_DATA RECORDS_
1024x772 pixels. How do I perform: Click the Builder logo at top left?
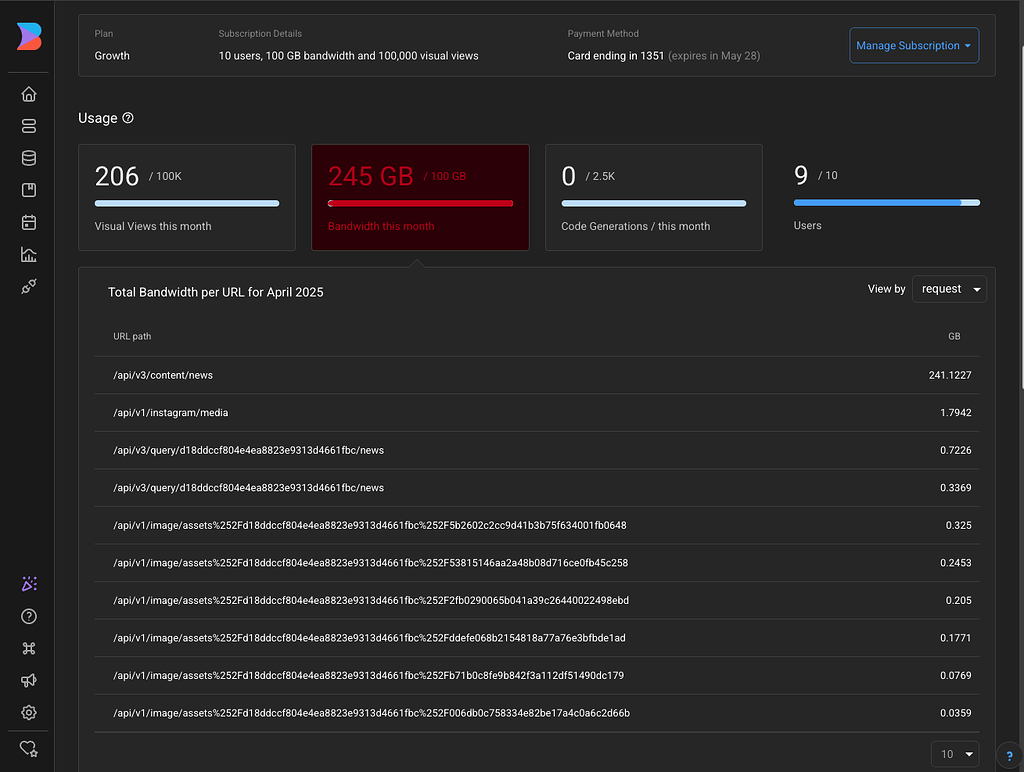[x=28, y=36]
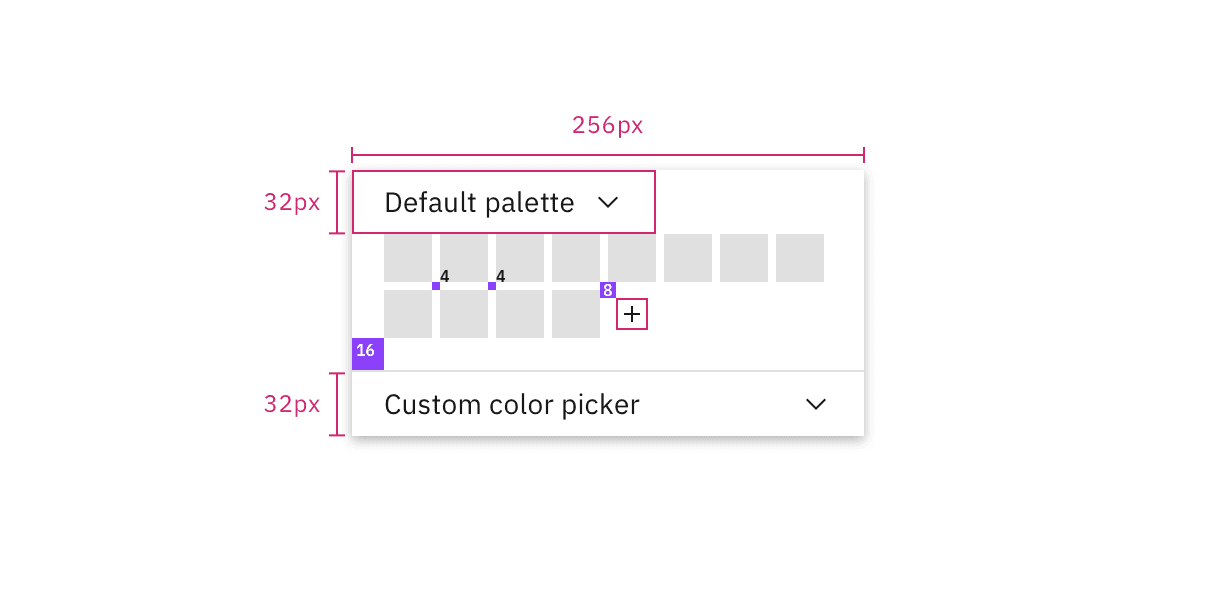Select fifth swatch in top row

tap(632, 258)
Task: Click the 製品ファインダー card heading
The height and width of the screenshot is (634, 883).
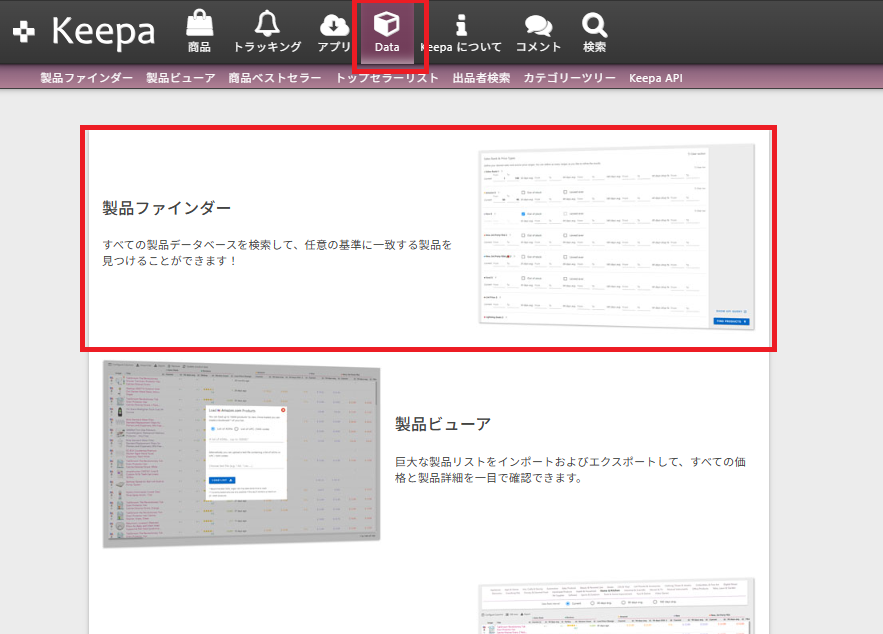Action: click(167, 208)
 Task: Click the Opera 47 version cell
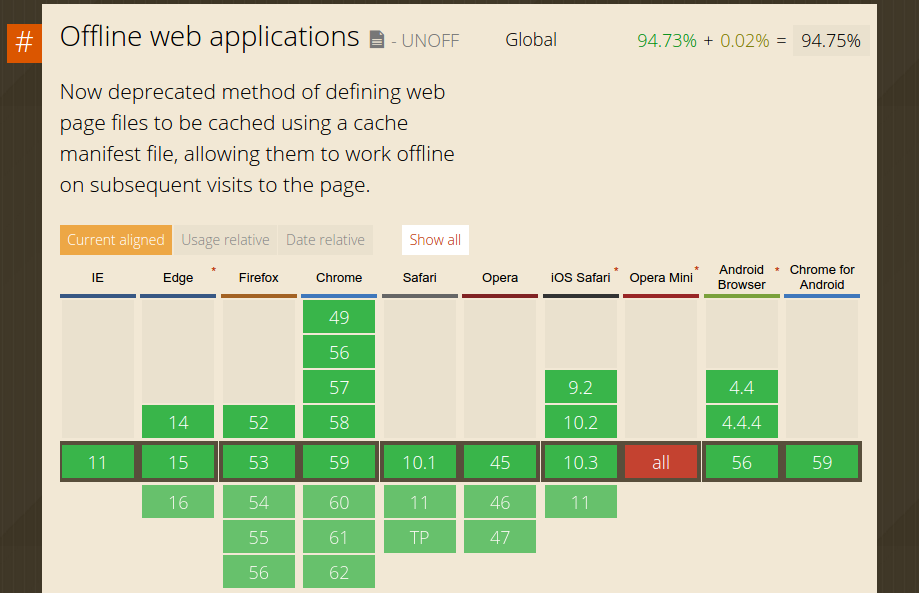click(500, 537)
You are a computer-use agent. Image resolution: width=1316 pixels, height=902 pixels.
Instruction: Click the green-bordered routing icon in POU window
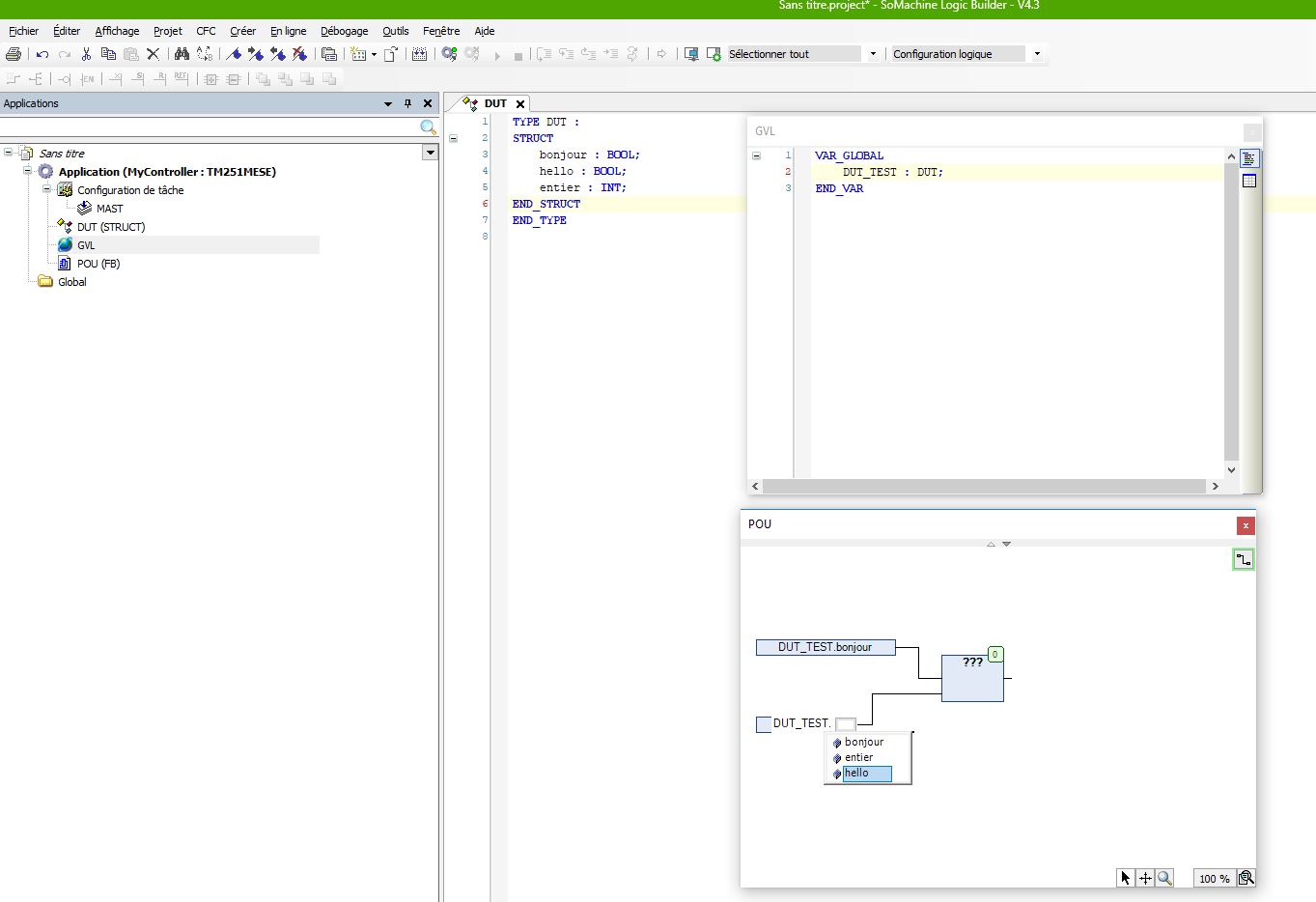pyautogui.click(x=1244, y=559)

_WHAT IS EXPECTED_
Which lines run from the one containing "You are a computer-use" to the end of the entries above? Write them out exactly, leaving out every picture.

_TASK RESULT_
You are a computer-use agent. Image resolution: width=1316 pixels, height=902 pixels.
Instruction: Click the green-bordered routing icon in POU window
pyautogui.click(x=1244, y=559)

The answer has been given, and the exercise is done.